[Collected data]
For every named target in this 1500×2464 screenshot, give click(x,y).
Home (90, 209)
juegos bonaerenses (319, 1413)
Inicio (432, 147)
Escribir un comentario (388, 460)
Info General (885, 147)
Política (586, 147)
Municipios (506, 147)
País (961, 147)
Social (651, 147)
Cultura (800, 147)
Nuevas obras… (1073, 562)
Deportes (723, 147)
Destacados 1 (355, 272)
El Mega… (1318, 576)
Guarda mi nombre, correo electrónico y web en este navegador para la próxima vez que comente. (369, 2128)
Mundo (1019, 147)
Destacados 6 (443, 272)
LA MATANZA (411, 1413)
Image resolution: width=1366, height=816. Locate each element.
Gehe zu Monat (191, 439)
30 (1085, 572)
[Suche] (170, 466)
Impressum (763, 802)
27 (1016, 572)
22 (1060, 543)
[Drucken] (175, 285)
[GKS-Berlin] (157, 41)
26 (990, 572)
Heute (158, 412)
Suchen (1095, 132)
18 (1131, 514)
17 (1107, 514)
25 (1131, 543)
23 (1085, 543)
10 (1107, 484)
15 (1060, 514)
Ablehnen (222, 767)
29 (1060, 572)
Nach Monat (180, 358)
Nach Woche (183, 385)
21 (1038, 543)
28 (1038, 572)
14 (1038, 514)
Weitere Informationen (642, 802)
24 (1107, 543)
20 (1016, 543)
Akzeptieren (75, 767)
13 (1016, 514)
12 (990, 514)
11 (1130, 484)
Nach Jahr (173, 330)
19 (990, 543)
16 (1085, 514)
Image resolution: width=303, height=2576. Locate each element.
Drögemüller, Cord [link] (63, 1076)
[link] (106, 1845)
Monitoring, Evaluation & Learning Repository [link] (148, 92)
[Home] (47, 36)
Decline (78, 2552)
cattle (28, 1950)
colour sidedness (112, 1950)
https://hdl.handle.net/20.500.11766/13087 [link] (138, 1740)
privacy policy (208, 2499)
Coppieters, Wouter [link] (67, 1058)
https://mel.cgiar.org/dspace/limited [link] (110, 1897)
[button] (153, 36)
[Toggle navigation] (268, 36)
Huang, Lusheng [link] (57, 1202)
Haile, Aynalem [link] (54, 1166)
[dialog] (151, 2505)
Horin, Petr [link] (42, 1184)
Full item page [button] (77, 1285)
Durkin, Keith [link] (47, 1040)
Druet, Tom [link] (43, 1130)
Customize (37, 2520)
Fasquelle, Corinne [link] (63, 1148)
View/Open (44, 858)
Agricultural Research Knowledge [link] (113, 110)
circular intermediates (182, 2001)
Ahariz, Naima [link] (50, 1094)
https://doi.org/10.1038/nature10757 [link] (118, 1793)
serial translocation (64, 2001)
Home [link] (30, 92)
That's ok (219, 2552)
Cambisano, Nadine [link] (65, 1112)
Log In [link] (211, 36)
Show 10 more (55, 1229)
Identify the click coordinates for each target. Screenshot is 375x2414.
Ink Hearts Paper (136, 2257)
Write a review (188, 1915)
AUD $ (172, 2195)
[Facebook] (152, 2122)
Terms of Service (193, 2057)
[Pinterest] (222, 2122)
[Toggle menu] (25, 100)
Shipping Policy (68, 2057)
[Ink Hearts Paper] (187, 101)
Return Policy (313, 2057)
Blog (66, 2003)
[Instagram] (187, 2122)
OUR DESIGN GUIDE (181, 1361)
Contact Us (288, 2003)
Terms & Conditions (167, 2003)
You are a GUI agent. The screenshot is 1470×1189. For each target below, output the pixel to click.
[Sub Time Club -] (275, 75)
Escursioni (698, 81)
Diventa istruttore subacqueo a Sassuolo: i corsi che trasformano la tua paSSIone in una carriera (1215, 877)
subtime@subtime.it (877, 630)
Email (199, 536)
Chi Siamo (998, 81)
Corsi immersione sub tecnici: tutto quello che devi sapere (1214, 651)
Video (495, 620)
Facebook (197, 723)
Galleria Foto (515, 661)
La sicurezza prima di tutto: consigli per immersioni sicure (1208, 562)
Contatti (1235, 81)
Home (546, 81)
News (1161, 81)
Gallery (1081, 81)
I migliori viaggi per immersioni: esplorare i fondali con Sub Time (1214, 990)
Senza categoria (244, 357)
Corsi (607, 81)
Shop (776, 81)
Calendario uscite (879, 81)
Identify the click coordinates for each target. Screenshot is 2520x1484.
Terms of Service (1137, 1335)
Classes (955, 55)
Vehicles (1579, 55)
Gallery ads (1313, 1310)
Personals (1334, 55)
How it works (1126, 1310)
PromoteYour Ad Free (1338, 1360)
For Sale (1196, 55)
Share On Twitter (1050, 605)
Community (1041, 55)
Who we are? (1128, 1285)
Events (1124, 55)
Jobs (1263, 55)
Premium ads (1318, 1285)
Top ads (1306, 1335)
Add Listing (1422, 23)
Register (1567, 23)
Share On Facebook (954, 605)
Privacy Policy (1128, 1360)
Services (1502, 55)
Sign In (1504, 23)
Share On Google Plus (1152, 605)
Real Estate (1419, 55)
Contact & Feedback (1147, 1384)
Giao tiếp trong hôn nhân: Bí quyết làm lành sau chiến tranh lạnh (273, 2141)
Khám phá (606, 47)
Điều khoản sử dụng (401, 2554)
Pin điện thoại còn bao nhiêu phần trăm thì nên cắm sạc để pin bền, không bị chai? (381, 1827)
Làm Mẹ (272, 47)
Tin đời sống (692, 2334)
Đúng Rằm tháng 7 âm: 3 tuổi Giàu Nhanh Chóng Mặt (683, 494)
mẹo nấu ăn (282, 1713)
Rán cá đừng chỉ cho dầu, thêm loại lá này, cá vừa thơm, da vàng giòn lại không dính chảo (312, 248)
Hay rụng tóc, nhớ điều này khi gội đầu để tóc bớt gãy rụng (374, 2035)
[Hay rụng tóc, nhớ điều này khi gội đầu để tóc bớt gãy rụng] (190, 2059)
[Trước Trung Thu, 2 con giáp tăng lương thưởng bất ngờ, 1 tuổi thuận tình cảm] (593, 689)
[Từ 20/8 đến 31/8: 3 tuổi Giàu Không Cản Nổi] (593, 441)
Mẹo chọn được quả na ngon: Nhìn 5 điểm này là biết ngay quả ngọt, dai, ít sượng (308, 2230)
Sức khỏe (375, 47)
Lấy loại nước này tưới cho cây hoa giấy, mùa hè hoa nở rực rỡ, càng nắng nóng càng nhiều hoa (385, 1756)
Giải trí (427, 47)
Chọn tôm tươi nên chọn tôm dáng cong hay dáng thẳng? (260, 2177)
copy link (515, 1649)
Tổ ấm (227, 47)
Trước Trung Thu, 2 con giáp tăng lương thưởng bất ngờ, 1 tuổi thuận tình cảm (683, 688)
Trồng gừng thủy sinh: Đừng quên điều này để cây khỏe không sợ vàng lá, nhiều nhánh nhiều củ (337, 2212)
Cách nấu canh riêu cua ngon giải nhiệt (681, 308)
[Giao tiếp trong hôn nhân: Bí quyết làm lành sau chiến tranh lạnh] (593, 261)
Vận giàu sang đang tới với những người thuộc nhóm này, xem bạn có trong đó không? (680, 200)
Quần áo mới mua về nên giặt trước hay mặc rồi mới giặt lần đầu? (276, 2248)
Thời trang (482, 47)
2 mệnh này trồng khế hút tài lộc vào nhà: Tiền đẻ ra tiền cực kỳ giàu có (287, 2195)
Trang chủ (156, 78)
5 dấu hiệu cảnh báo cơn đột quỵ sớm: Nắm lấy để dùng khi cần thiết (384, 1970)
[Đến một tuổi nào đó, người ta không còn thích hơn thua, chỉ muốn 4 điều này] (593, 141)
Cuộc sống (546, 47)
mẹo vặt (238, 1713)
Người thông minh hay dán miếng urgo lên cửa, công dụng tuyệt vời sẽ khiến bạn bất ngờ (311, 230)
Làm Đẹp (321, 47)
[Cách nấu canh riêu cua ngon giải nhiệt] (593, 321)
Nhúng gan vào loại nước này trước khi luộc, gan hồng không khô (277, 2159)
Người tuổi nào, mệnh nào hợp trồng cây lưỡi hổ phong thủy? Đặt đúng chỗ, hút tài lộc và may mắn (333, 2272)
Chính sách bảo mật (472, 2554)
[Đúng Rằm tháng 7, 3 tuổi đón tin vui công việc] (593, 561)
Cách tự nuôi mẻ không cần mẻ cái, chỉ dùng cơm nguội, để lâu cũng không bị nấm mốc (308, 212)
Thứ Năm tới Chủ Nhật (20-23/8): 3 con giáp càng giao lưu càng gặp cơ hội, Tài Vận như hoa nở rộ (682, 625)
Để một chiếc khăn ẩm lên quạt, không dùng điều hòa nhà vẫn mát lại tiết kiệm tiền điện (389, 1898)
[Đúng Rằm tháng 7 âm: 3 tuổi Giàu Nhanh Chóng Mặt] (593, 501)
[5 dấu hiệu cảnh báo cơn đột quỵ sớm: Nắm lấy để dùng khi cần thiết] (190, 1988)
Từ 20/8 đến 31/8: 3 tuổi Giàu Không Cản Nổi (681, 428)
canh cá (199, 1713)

Exercise aim
Transcribe the lines above between the line holding "Tổ ấm (227, 47)" and the line holding "[5 dấu hiệu", inclusive, exactly as they stand and with nothing added.

Your solution
Tổ ấm (227, 47)
Trước Trung Thu, 2 con giáp tăng lương thưởng bất ngờ, 1 tuổi thuận tình cảm (683, 688)
Trồng gừng thủy sinh: Đừng quên điều này để cây khỏe không sợ vàng lá, nhiều nhánh nhiều củ (337, 2212)
Cách nấu canh riêu cua ngon giải nhiệt (681, 308)
[Giao tiếp trong hôn nhân: Bí quyết làm lành sau chiến tranh lạnh] (593, 261)
Vận giàu sang đang tới với những người thuộc nhóm này, xem bạn có trong đó không? (680, 200)
Quần áo mới mua về nên giặt trước hay mặc rồi mới giặt lần đầu? (276, 2248)
Thời trang (482, 47)
2 mệnh này trồng khế hút tài lộc vào nhà: Tiền đẻ ra tiền cực kỳ giàu có (287, 2195)
Trang chủ (156, 78)
5 dấu hiệu cảnh báo cơn đột quỵ sớm: Nắm lấy để dùng khi cần thiết (384, 1970)
[Đến một tuổi nào đó, người ta không còn thích hơn thua, chỉ muốn 4 điều này] (593, 141)
Cuộc sống (546, 47)
mẹo vặt (238, 1713)
Người thông minh hay dán miếng urgo lên cửa, công dụng tuyệt vời sẽ khiến bạn bất ngờ (311, 230)
Làm Đẹp (321, 47)
[Cách nấu canh riêu cua ngon giải nhiệt] (593, 321)
Nhúng gan vào loại nước này trước khi luộc, gan hồng không khô (277, 2159)
Người tuổi nào, mệnh nào hợp trồng cây lưỡi hổ phong thủy? Đặt đúng chỗ, hút tài lộc và may mắn (333, 2272)
Chính sách bảo mật (472, 2554)
[Đúng Rằm tháng 7, 3 tuổi đón tin vui công việc] (593, 561)
Cách tự nuôi mẻ không cần mẻ cái, chỉ dùng cơm nguội, để lâu cũng không bị nấm mốc (308, 212)
Thứ Năm tới Chủ Nhật (20-23/8): 3 con giáp càng giao lưu càng gặp cơ hội, Tài Vận như hoa nở rộ (682, 625)
Để một chiếc khăn ẩm lên quạt, không dùng điều hòa nhà vẫn mát lại tiết kiệm tiền điện (389, 1898)
[Đúng Rằm tháng 7 âm: 3 tuổi Giàu Nhanh Chóng Mặt] (593, 501)
[5 dấu hiệu cảnh báo cơn đột quỵ sớm: Nắm lấy để dùng khi cần thiết] (190, 1988)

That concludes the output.